I am reading an article about python removing duplicate element in a list.
there is a function defined as:
def f8(seq): # Dave Kirby
# Order preserving
seen = set()
return [x for x in seq if x not in seen and not seen.add(x)]
However, i don't really understand the syntax for
[x for x in seq if x not in seen and not seen.add(x)]
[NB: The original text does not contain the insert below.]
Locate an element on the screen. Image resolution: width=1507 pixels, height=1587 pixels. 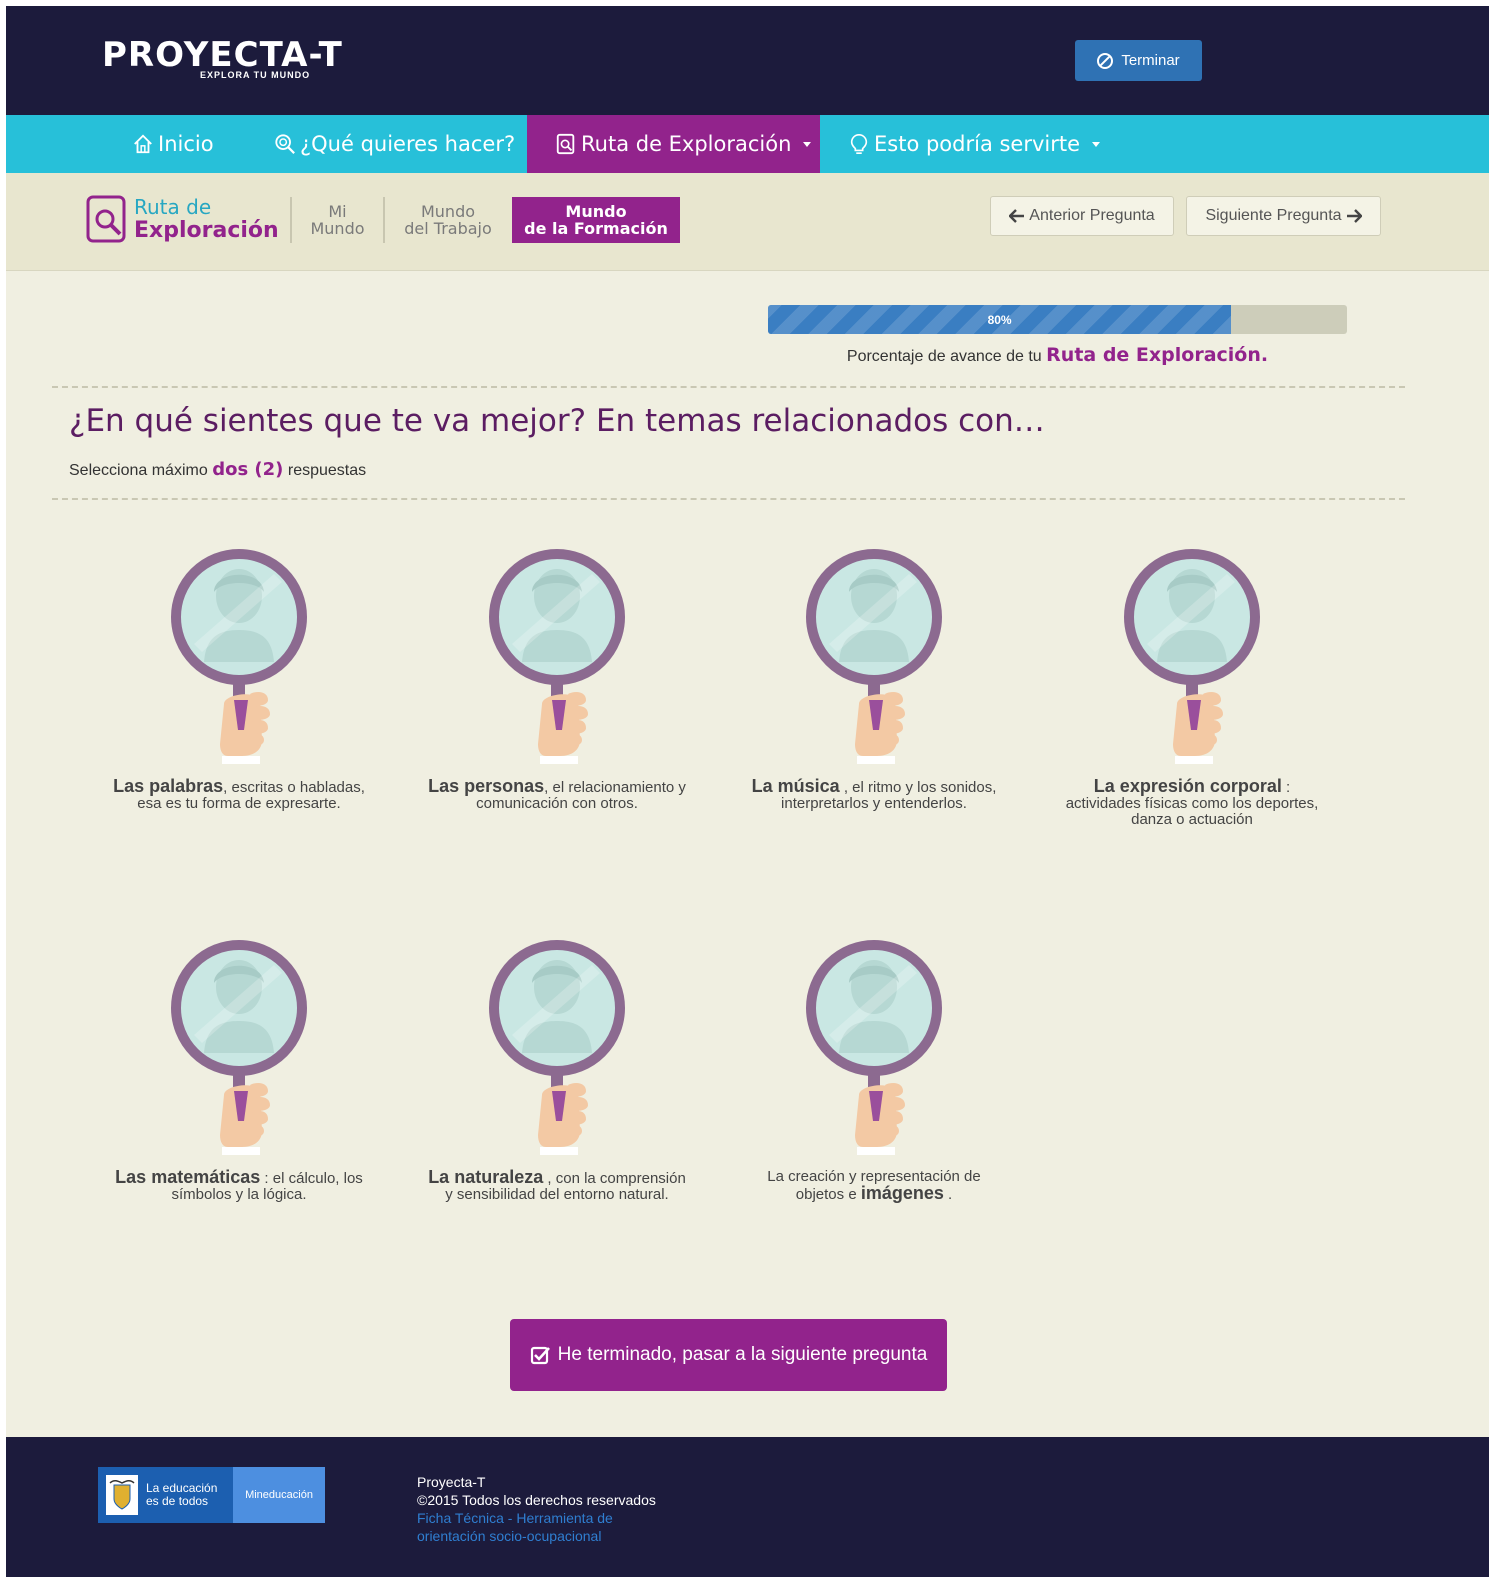
tab-mi-mundo: Mi Mundo is located at coordinates (336, 220).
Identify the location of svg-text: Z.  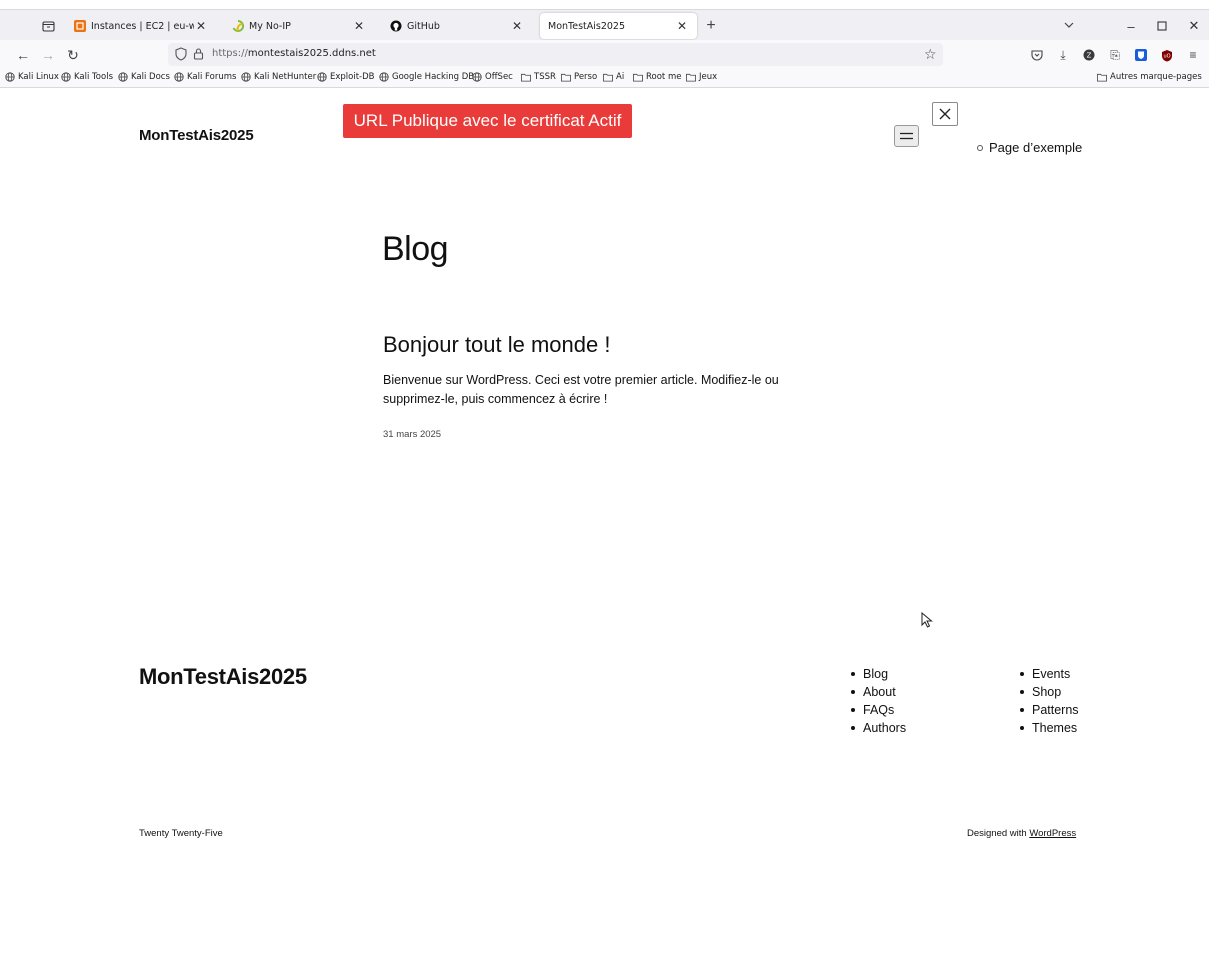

what is this syntax ? how do I read it?
thank you.
解决方案
Firstly list comprehensions are usually easy to read, here is a simple example:
[x for x in seq if x != 2]
translates to:
result = []
for x in seq:
if x != 2:
result.append(x)
The reason why you can't read this code is because it is not readable and hacky code as I stated in this question:
def f8(seq):
seen = set()
return [x for x in seq if x not in seen and not seen.add(x)]
translates to:
def f8(seq):
seen = set()
result = []
for x in seq:
if x not in seen and not seen.add(x): # not seen.add(...) always True
result.append(x)
and relies on the fact that set.add is an in-place method that always returns None so not None evaluates to True.
>>> s = set()
>>> y = s.add(1) # methods usually return None
>>> print s, y
set([1]) None
The reason why the code has been written this way is to sneakily take advantage of Python's list comprehension speed optimizations.
Python methods will usually return None if they modify the data structure (pop is one of the exceptions)
I also noted that the current accepted way of doing this (2.7+) which is more readable and doesn't utilize a hack is as follows:
>>> from collections import OrderedDict
>>> items = [1, 2, 0, 1, 3, 2]
>>> list(OrderedDict.fromkeys(items))
[1, 2, 0, 3]
Dictionary keys must be unique, therefore the duplicates are filtered out.